Playing to the Last Point

The more Federer spoke about this evening, the more it became clear what the crowd had meant to him. When he came back to win the fourth set, the atmosphere was as charged as I’ve ever heard it in Ashe. It reminded me of Andre Agassi’s great description of what the roar of a U.S. Open crowd felt like: “A combination of a jet engine and a giant heartbeat.”

“I felt very warm support for me,” Federer said in one of the understatements of the young century, “wanting me to go out, you know, fighting and believing I could turn this thing around, because that’s the feeling the crowd gave me. I think when the crowd gives you that, and there were thousands in the stadium, it grows your belief....I mean, New Yorkers, there is nobody like New Yorkers. I think once they clamp down and get into it, it really is special.”

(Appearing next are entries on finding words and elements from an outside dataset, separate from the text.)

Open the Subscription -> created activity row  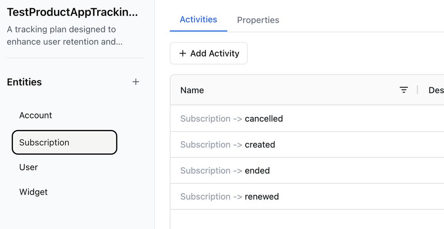[x=307, y=145]
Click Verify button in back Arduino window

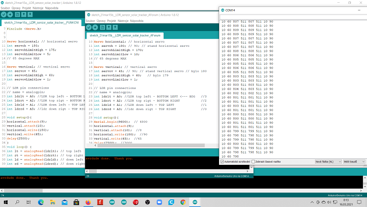pos(4,15)
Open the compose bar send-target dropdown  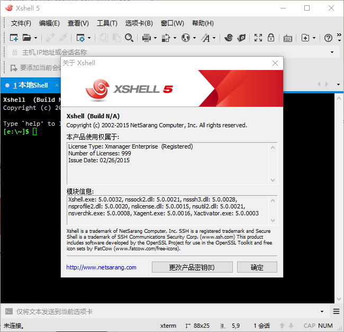(322, 312)
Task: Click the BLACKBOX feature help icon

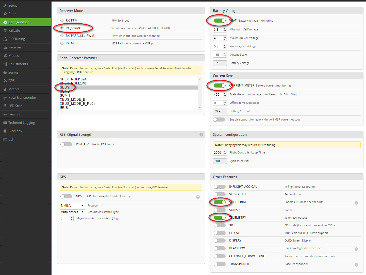Action: click(356, 249)
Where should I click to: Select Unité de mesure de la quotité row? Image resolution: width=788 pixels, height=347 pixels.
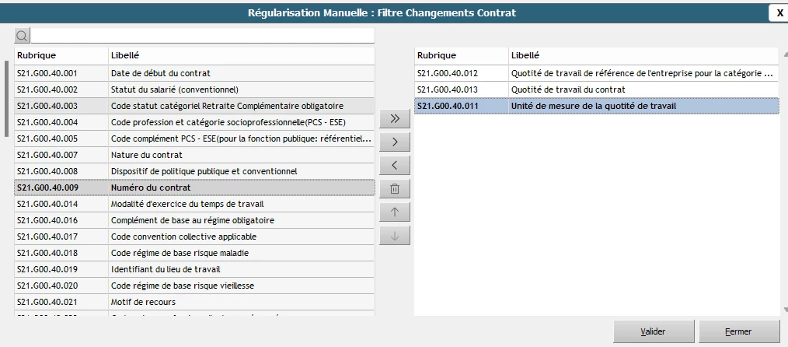(x=596, y=106)
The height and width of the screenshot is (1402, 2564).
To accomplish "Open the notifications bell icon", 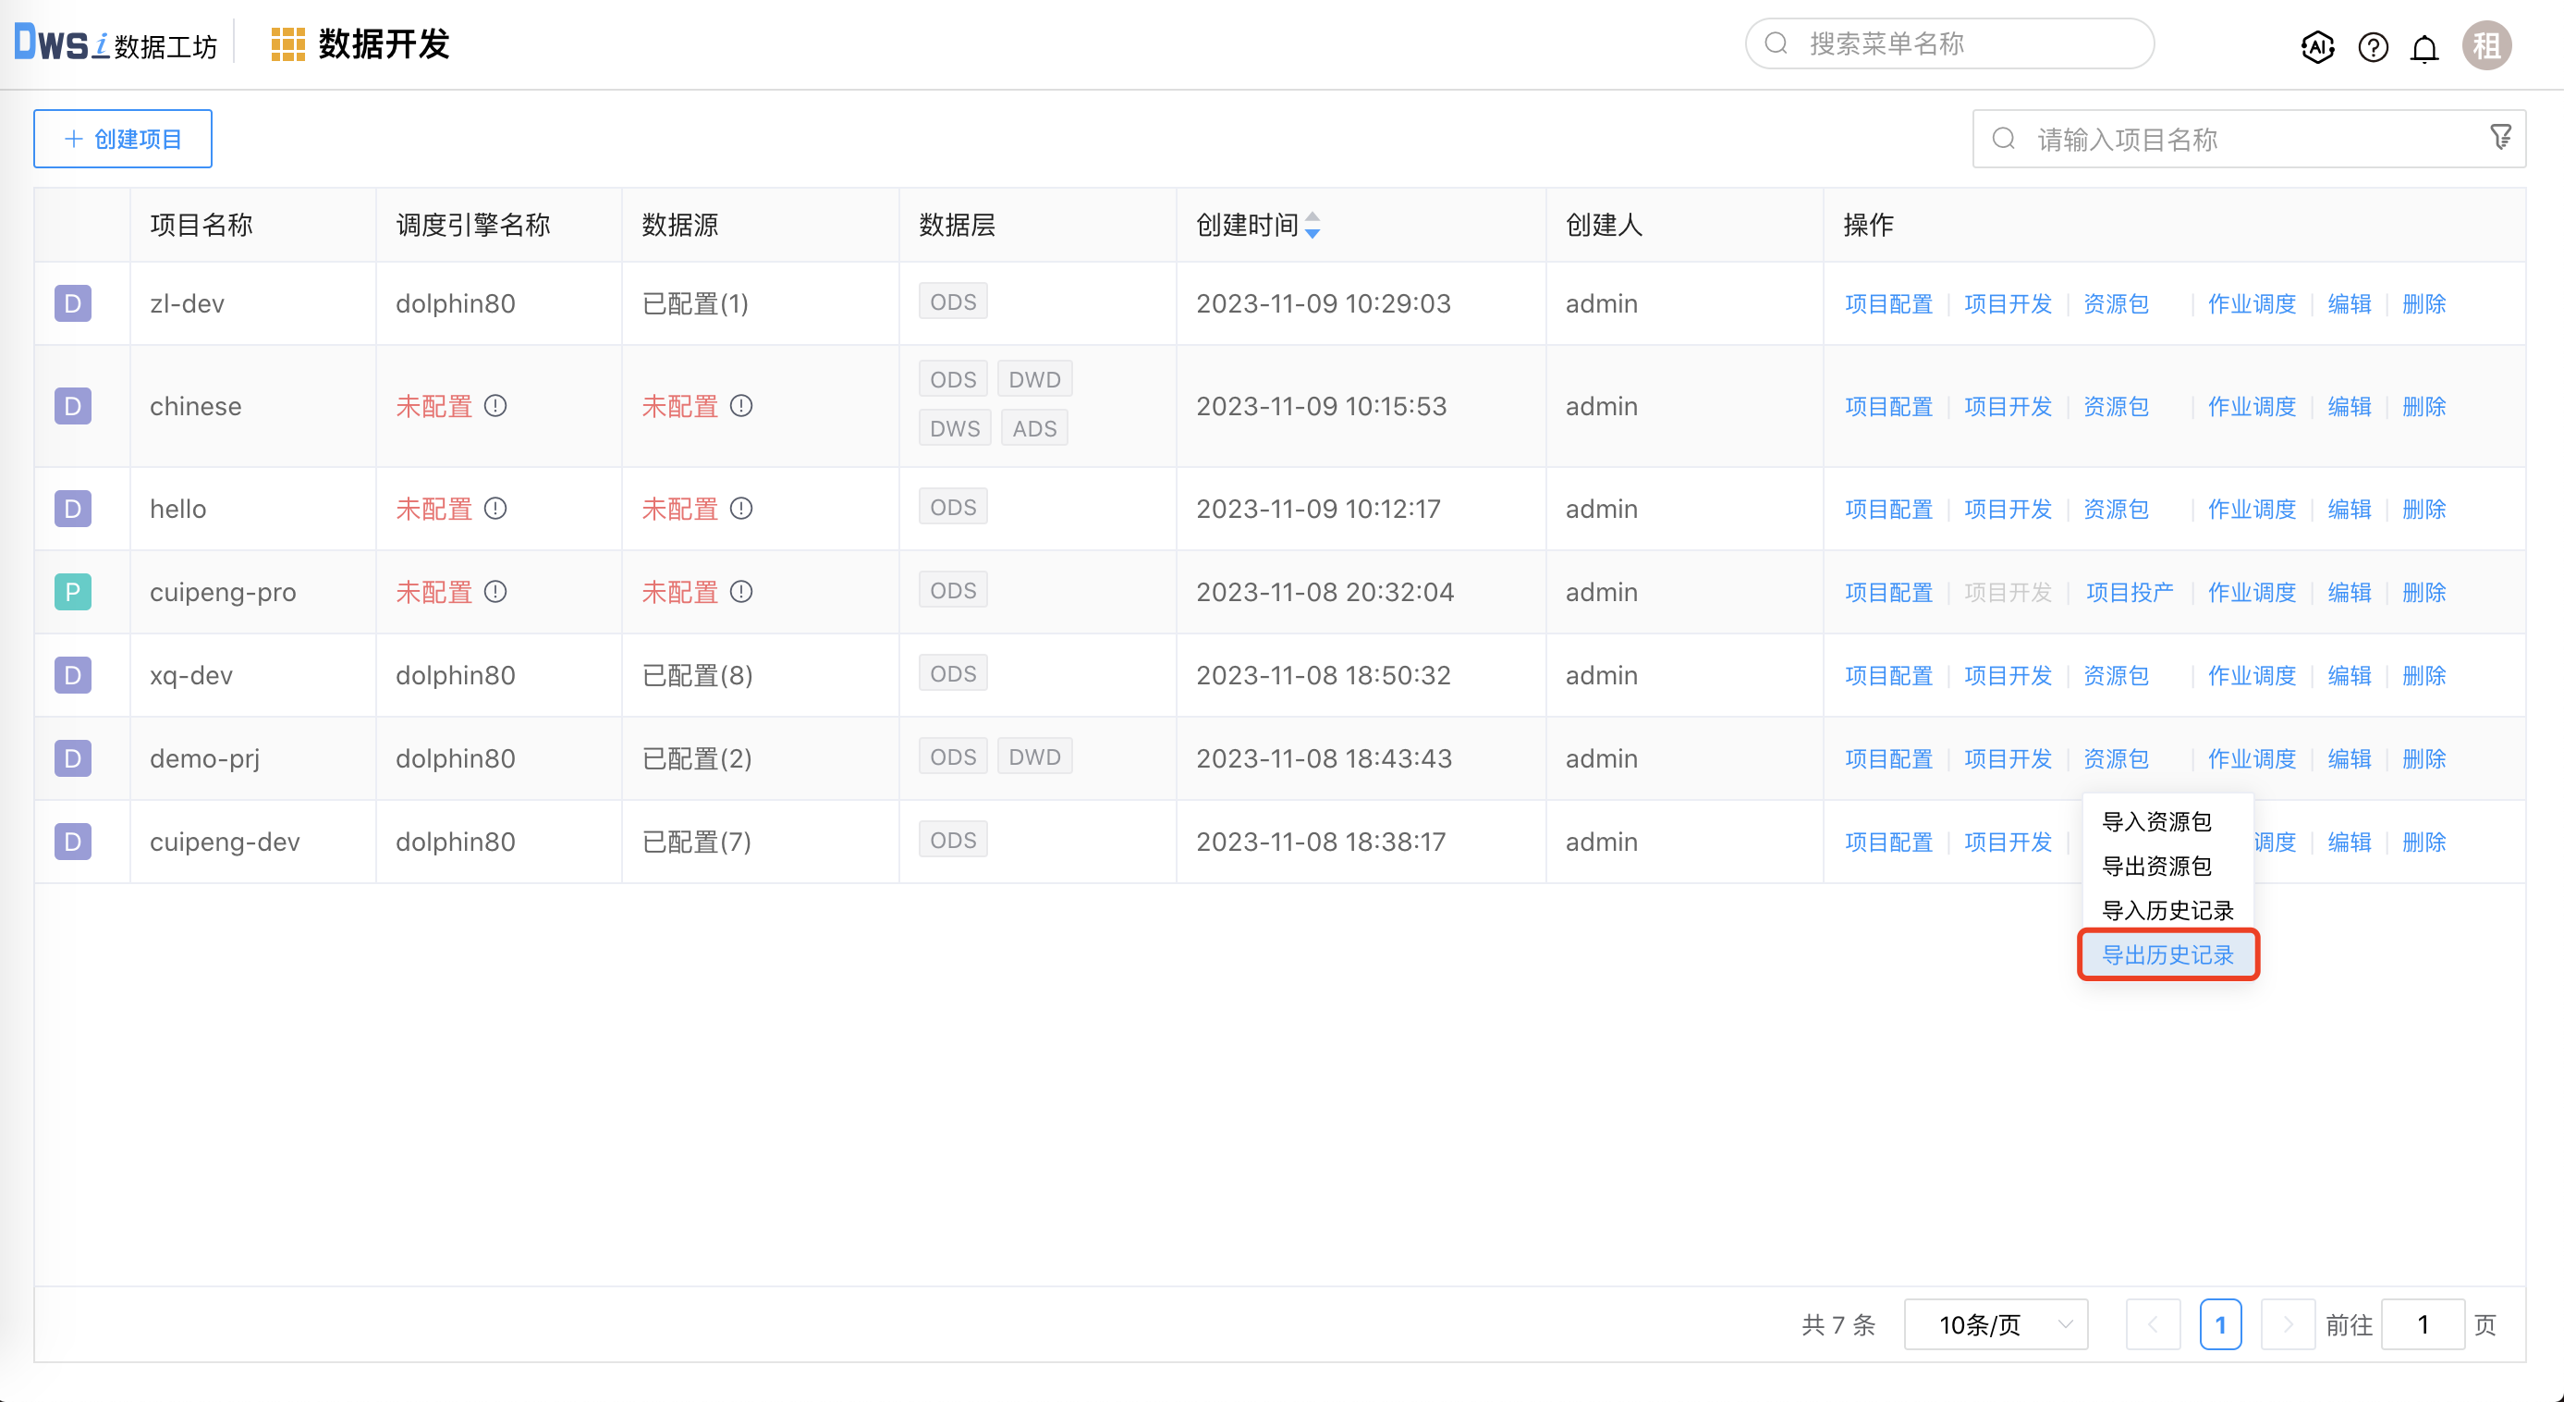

(A reporter told Monfils that he believed the crowd had been equally supportive of both players. He asked whether he agreed: “Not really,” Monfils said.)

So what did Federer, who has lost twice on this court to Novak Djokovic from match points up, do when he was match points down? He started by making both of his first serves. On the first point, he hit a full-cut swing volley and watched, imagining the worst, as a Monfils backhand pass sailed long. On the second point, he drilled a fearsome forehand winner that detonated the stadium.

With his back to the wall, with nothing left to try, telling himself it was "the last point, man," Federer had gone back to what comes naturally. No tennis player has ever been better at that.